EMEA News
Iran, Nigeria, Angola Aiming to Boost Production Despite OPEC Curbs
The bearish sentiment that on Thursday returned full force due to continued crude price losses was accompanied by strong signs that the tentative return of a proper global supply and demand balance will soon evaporate.
Amir Zamaninia, oil minister for Iran, told a conference in Paris that his country is planning to pump all-out in the near future: "We are striving - to be very cautious and not ambitious - for the next 3, 4 years we are planning to increase our production by about 700,000 taking our production to 4.7 million barrels per day [bpd]."
He added that if the Islamic republic is able to close deals on the development of four of its oil fields with international companies, production may rise by as much as 1 million bpd.

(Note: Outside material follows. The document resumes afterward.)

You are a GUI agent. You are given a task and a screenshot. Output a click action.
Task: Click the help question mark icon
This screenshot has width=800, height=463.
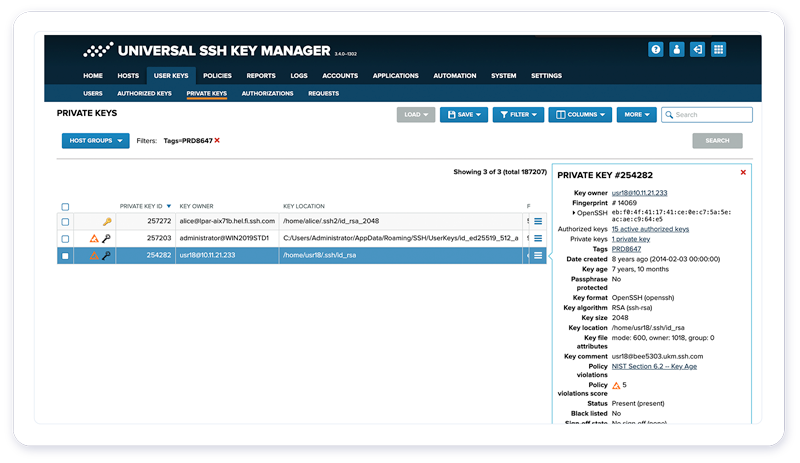click(x=656, y=49)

Not to be outdone, impending field start-ups in Angola and Nigeria in 2018 will add 430,000 bpd to the market, according to Bloomberg.
Total on Thursday announced it plans to start production at two so-called mega-projects, Kaombo in Angola, and Egina in Nigeria; Bloomberg points out that "the latest supply data from Angola and Nigeria show that the additional barrels planned for this year would cause both to flout their OPEC commitments should their output remain otherwise unchanged."
It's unclear how these ambitions, if fully realized, will affect the will of Organization of the Petroleum Exporting Countries (OPEC) members to continue or at least fully abide by the cartel's production cutback strategy: it has long been argued, based on past incidents, that many members were never serious about following the cuts and will use any excuse to pump all out if others do so.
On the other hand, news of major producers declaring they will increase output regardless of what shape the market is in has been greeted with a response that, on Thursday, was reiterated by Bilal Khan, senior economist MENA, Pakistan for Standard Chartered Bank.
When asked if the winds are turning against OPEC, Khan told Bloomberg television that Brent will continue to consolidate lower at around $61 per barrel in 2018 and that "I think there is some disconnect between fundamental and what we're seeing in terms of pricing."
But, "we are looking at global oil demand of over 1.6 million barrels a day in 2018: so in a sense, even accounting for the non-OPEC supply from North America in particular...we still think on a fundamental basis that the market will continue to be supported over 2018."
Compared to the view of S&P Global Platts Analytics, Khan's mindset that demand will trump overproduction is conservative: Platts recently disclosed that it suspects the remaining global excess of crude compelling OPEC to continue its output cuts is in fact far smaller than reported, and that the cartel's efforts will result in an overtightened market.